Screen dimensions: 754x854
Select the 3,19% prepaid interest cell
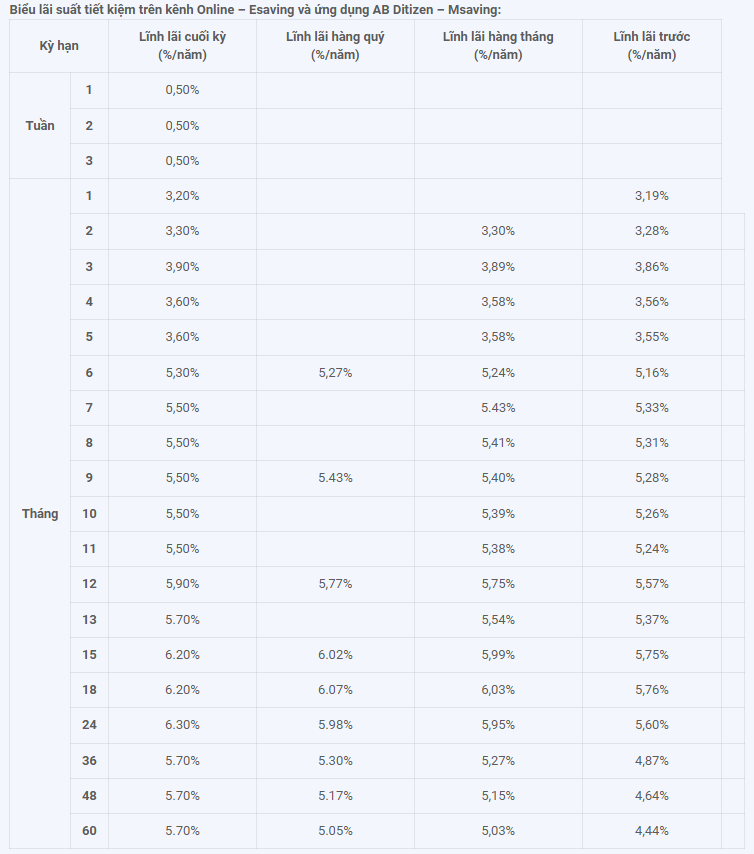coord(652,196)
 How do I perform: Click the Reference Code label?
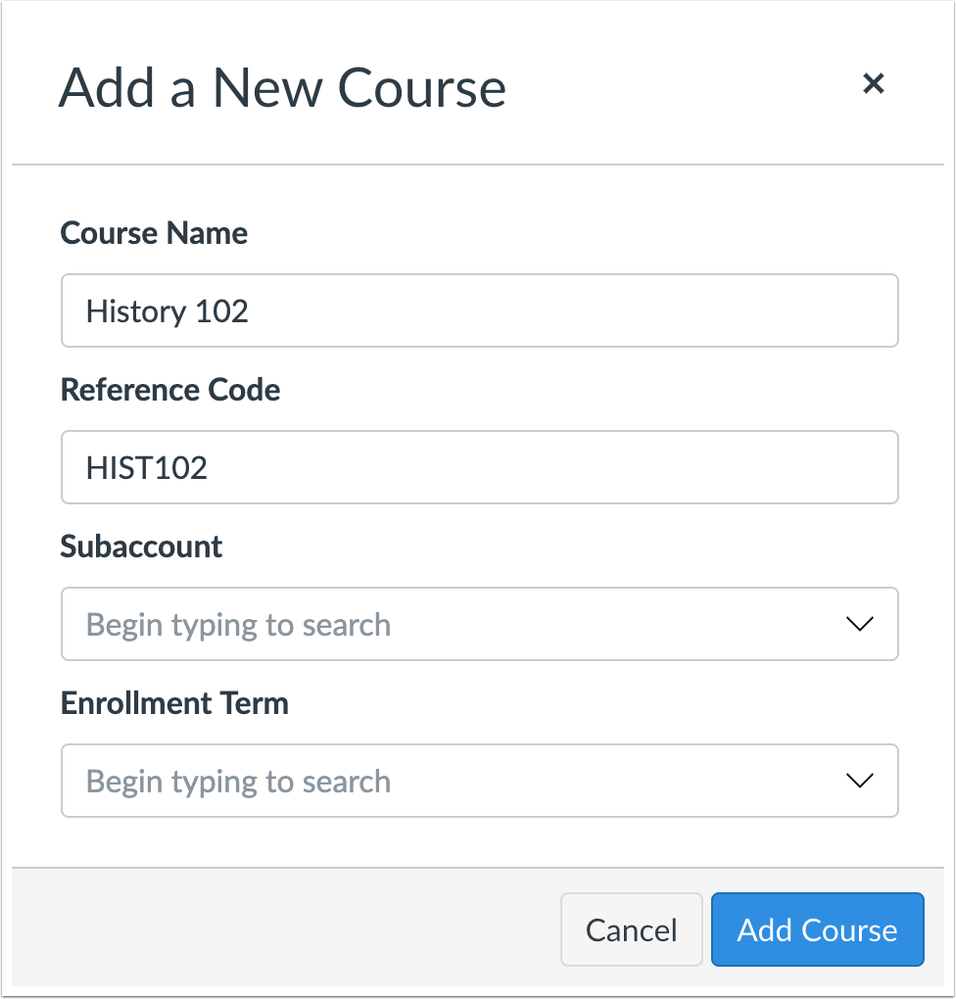coord(170,390)
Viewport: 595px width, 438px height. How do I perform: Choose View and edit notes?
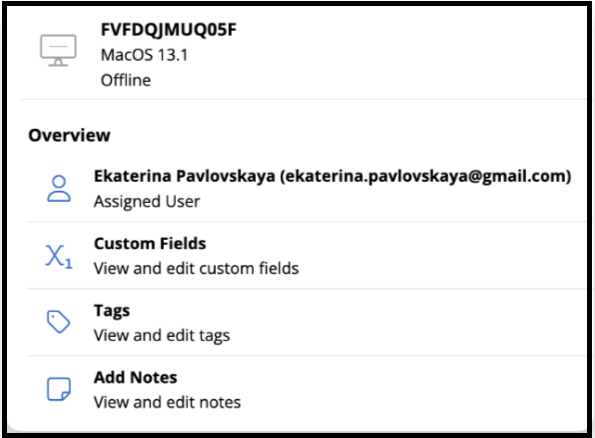(x=167, y=402)
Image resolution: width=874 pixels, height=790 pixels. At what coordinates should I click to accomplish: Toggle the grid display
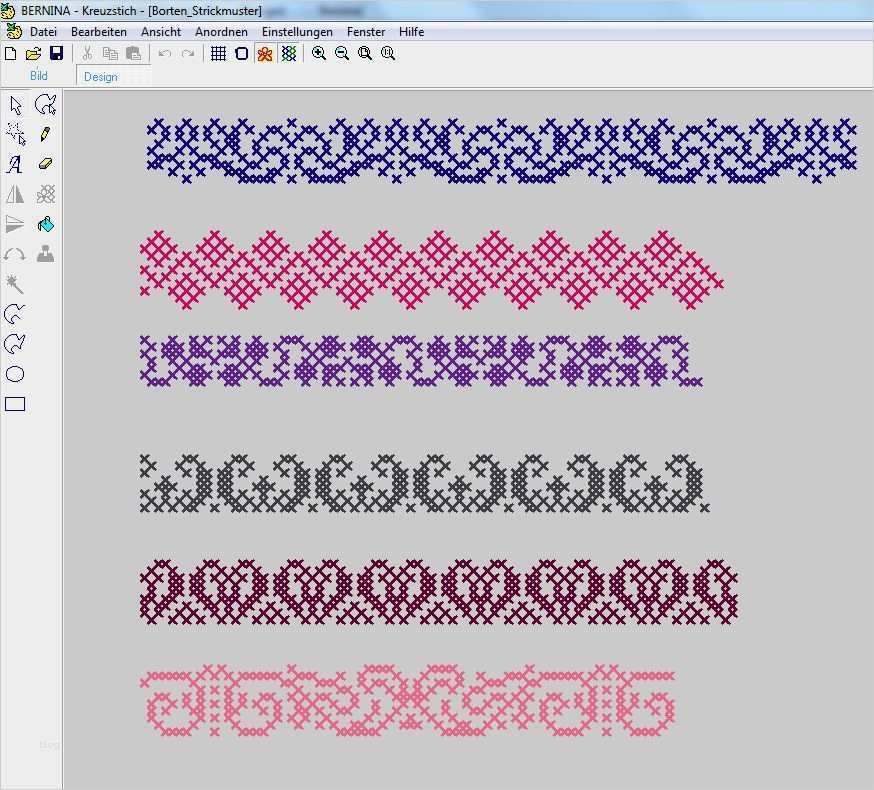(218, 53)
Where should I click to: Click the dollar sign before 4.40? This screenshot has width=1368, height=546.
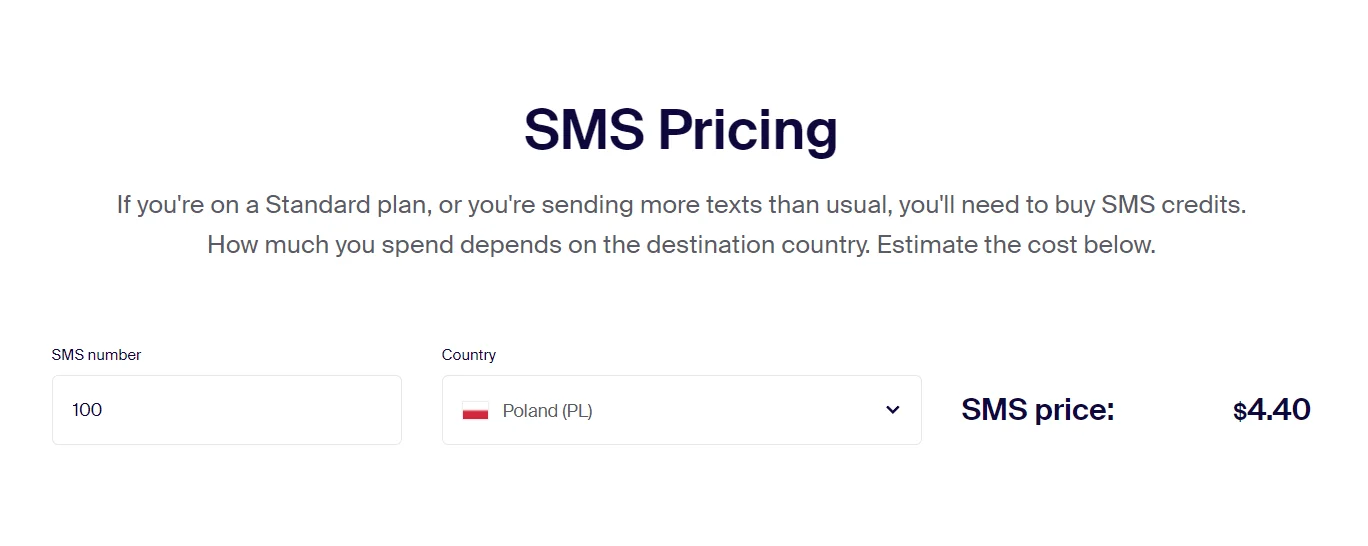coord(1240,412)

--------------------------------------------------

[What needs to be done]: An exact reprint of the records above is required, with all pictures left out.

[Exercise output]:
Screen dimensions: 754x854
Select the 3,19% prepaid interest cell
coord(652,196)
 How do I perform: Click the Reference Code label?
coord(170,390)
Viewport: 595px width, 438px height. How do I perform: Choose View and edit notes?
(x=167, y=402)
Image resolution: width=874 pixels, height=790 pixels. At what coordinates should I click to accomplish: Toggle the grid display
(218, 53)
Where should I click to: Click the dollar sign before 4.40? This screenshot has width=1368, height=546.
coord(1240,412)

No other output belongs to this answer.